Installation and testing

SqueezeMeta is intended to be run in a x86-64 Linux OS (tested in Ubuntu and CentOS). The easiest way to install it is by using conda. The default conda solver might however be slow solving the dependencies, so it’s better to first set up the libmamba solver with

conda update -n base conda # if your conda version is below 22.11
conda install -n base conda-libmamba-solver
conda config --set solver libmamba

and then use conda to install SqueezeMeta

conda create -n SqueezeMeta -c conda-forge -c bioconda -c fpusan squeezemeta --no-channel-priority --override-channels

If the environment does not solve and you get a message saying that __cuda is missing in your system, try adding CONDA_OVERRIDE_CUDA=12.4 before the installation command:

CONDA_OVERRIDE_CUDA=12.4 conda create -n SqueezeMeta -c conda-forge -c bioconda -c fpusan squeezemeta=1.7 --no-channel-priority --override-channels

If you change squeezemeta to squeezemeta-dev you will instead get the latest development version.
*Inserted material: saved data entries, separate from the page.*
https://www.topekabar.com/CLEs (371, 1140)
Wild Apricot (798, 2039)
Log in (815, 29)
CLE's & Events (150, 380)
This will contain additional bugfixes and features, but potentially also new bugs, as it will not have been tested as thoroughly as the stable version.

The commands above will create a new conda environment named SqueezeMeta, which must then be activated.

conda activate SqueezeMeta

When using conda, all the scripts from the SqueezeMeta distribution will be available on $PATH.

Alternatively, you can download the latest release from the GitHub repository and uncompress the tarball in a suitable directory. The tarball includes the SqueezeMeta scripts as well as the ref:third-party software <Vendored tools> redistributed with SqueezeMeta. Note that, you may need to provide additional dependencies, and potentially recompile some binaries from source in order for the manual install to work. The conda method is now the recommended way to install SqueezeMeta, and we will not prioritize support to issues regarding manual installation.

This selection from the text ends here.